Quick and dirty introduction to GPUbench 1.1

GPUbench is a benchmarking tool for testing of early OpenGL accelerators. It is able to measure speed of rasterization (pixel fill rate) and the speed of vertex/triangle processing (triangle rate), both under different scenarios.

Jiri Zima, contact address: swarm@swarm.cz

Changes:
2019-12-05 - More cards in the result table (including NEC, Sun's Zulu...). New rows were added to show the performance hit caused by enabling the Z-Buffer. Check the test description on the result page (a small button called "Explanation+Computers" at the bottom of the page)
2019-12-04 - New Sun/Solaris binaries were added. Copy the binary you want to use from "_Solaris-binary" to the the GPUbench root directory and be sure that it is renamed to "gpubench" before a test script is run.
2019-04-07 - The source code is now compatible with older C compilers. GCC is not required anymore (tested with SGI's MIPSpro).
2019-03-19 - GPUbench 1.1 released. This version is finally able to properly test performance hit caused by Z-Buffer.

RESULTS - Performance Comparison Table
(big thanks to Vlask who did most of the testing)

Table of contents

  1. Hardware/software requirements
  2. Download
  3. Usage
  4. I just want to run it
  5. How It Works
  6. Fill rate
  7. Test Description

Hardware/software requirements

Windows: GPUbench relies on Win32 API and OpenGL 1.1. Thus, it needs at least Windows 95 or Windows NT 4.0 when Microsoft’s software renderer is involved. In case of hardware accelerated OpenGL environment (ICD), GPUbench may also run on Windows NT 3.51 but this was not tested.

Windows 95 (pre-OSR2) doesn’t have opengl32.dll bundled with the system so it must be downloaded from the Microsoft website in order to meet the program’s requirements.

UNIX: The UNIX version requires the X11 graphical environment and OpenGL libraries in the system. The provided binary works on IRIX (tested on SGI O2 and SGI Octane2). HP-UX and Solaris binaries are planned but I don’t have such systems now. Use the .sh scripts instead of the .bat files to start the test.

The binary called 'gpubench_ogl1' can be used with IRIX systems supporting only OpenGL 1.0 (IRIX 6.2 and older). This version does not support texture mapping. I assume that it should not be an issue because these older IRIX systems mostly don't support hardware texturing.

UPDATE: 32bit and 64bit Sun binaries for version 1.0 are available in the archive (thanks to Jan Šenolt). Unpack \_Solaris-bin\bin.tgz and use the appropriate binary for your system. I will add 1.2 binaries soon.

Download

GPUbench.zip / gpubench.tar.gz – This archive contains the whole project including binary files, the source code and collected benchmark results. Read the license file (__LICENSE.TXT) before using the product!

The Windows version (gpubench.exe) is developed, tested and compiled using Dev-C++ 4.9.9.3 (freeware). This version of Dev-C++ runs well on any Windows starting with Windows 95/NT4.

**AIM:** Reproduce, word for word, the section of the GPUbench introduction that opens with the words containing "Table of contents" and closes with "was not tested.".

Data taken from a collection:
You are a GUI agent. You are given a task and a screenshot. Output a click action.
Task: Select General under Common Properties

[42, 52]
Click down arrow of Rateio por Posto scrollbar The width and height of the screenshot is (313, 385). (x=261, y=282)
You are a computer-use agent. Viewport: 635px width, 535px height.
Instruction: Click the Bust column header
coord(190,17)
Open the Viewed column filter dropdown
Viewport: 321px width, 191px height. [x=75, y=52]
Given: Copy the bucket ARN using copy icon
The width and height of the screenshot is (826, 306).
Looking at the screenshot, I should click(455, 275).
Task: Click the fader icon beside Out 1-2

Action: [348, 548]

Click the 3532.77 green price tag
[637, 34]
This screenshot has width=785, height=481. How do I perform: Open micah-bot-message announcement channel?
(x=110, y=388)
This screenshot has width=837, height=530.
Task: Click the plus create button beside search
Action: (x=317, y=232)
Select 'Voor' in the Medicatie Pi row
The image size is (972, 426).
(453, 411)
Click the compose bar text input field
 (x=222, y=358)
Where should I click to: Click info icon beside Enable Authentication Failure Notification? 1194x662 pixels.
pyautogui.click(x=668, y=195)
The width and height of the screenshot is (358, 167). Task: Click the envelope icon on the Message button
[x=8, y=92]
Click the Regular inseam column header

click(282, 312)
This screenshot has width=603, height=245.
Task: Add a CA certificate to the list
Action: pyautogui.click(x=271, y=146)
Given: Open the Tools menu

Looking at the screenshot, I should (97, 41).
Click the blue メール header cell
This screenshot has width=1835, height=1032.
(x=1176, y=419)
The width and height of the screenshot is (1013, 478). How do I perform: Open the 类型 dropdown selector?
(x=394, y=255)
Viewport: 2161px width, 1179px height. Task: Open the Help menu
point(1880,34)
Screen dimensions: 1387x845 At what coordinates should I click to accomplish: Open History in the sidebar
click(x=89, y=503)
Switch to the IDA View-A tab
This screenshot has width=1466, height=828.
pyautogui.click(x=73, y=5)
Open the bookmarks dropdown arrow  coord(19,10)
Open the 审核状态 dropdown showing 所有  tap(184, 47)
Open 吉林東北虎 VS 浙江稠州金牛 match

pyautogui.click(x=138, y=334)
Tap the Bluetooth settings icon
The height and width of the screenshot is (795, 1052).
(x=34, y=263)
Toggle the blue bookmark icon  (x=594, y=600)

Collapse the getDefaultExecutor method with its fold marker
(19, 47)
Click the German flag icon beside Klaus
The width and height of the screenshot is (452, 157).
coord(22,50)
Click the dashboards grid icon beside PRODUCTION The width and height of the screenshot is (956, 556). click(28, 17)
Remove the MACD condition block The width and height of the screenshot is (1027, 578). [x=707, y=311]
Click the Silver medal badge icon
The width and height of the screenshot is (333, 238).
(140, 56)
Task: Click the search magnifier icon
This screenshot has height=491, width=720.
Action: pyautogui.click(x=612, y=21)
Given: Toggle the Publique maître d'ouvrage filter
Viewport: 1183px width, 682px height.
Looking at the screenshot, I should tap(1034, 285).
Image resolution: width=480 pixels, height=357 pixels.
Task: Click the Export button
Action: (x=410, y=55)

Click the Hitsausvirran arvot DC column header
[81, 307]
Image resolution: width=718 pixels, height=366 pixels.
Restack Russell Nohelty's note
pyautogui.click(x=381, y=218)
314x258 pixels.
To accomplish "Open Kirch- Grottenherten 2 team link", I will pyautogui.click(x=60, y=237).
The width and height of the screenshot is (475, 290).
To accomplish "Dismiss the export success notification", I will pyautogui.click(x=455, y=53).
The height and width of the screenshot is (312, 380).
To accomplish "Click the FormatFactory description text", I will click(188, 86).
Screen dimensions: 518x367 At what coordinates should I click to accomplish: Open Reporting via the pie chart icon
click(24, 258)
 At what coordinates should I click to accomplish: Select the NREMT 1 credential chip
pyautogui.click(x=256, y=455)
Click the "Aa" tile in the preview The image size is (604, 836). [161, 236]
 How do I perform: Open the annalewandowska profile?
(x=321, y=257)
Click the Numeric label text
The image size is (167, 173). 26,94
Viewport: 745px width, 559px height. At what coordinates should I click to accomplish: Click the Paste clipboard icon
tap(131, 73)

**RESPONSE FOR THIS EXERCISE:**
Table of contents

  1. Hardware/software requirements
  2. Download
  3. Usage
  4. I just want to run it
  5. How It Works
  6. Fill rate
  7. Test Description

Hardware/software requirements

Windows: GPUbench relies on Win32 API and OpenGL 1.1. Thus, it needs at least Windows 95 or Windows NT 4.0 when Microsoft’s software renderer is involved. In case of hardware accelerated OpenGL environment (ICD), GPUbench may also run on Windows NT 3.51 but this was not tested.